Wolverhampton will once more pay its respects to the brigade of Dutch soldiers who were stationed at Wrottesley Park during the Second World War.

The city's Mayor Councillor Phil Page will lay a wreath at the annual Dutch War Graves Service of Remembrance at Jeffcock Road Cemetery on Saturday 10 November, 2018.

The poignant service, organised by the City of Wolverhampton Central Branch of the Royal British Legion, remembers the 23 soldiers from the Princess Irene Brigade who are buried at the cemetery.

The Princess Irene Brigade was stationed in an encampment at Wrottesley Park from 1941 before they took part in the Normandy D-Day landings which began the liberation of Western Europe.

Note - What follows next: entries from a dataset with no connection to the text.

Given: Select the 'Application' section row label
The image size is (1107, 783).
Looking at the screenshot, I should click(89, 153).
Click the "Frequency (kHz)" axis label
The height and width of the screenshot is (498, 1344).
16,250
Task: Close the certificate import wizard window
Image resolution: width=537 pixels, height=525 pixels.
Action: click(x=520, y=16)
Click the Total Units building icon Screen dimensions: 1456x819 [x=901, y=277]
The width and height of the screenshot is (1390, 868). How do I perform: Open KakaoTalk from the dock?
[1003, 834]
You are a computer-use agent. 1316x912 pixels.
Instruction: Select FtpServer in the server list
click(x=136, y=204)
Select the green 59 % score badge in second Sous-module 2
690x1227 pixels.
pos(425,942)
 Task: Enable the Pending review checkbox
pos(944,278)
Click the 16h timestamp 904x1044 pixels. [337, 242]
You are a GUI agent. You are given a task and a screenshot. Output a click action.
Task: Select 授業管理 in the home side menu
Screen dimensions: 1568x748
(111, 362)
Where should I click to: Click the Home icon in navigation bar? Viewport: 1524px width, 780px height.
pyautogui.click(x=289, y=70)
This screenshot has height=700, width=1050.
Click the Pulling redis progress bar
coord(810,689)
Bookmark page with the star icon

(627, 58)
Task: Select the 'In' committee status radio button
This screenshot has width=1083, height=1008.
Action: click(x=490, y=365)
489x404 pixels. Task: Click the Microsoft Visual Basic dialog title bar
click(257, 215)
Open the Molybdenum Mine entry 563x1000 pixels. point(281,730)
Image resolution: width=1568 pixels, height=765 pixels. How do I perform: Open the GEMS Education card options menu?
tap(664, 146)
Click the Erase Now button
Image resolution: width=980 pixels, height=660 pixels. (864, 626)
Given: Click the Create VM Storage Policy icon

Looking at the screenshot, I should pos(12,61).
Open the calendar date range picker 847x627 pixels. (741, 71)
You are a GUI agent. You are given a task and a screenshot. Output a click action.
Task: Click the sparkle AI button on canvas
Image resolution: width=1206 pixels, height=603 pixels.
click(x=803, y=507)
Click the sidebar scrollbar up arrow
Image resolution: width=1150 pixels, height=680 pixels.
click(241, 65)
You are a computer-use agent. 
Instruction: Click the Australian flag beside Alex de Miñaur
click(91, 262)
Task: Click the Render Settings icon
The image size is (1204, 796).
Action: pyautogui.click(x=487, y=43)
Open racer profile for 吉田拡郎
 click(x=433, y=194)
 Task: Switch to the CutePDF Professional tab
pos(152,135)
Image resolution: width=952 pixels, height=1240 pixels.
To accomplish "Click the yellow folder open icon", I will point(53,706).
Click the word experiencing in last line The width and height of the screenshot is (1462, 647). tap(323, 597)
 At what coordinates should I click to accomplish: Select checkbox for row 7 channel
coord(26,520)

They were also the first Allied troops to enter The Hague. 

The Brigade was disbanded in 1945. The service has taken place every year since, with veterans and latterly soldiers from its successor regiment the Guards Regiment Fusiliers Princess Irene making the pilgrimage to Wolverhampton on the weekend before Remembrance Sunday to honour their Dutch comrades. 

Councillor Page said: "There's a very special relationship between the people of Wolverhampton and the veterans of the Princess Irene Brigade and it is an honour to be invited to lay a wreath to commemorate their sacrifices."

The Remembrance service takes place at 10am and will be preceded by a short parade which will form up at 9.40am. Members of the public are welcome to attend.

Richard Marsh, from the City of Wolverhampton Central Branch of the Royal British Legion, said: "This service has been held every year since 1945, and a contingent of Dutch personnel will join the Mayor, Lord Lieutenant, High Sheriff and other dignitaries to lay wreaths as we pay homage to our brave Dutch Allies from the Second World War."

Former members of the Princess Irene Brigade were granted Freedom of the City in 2006.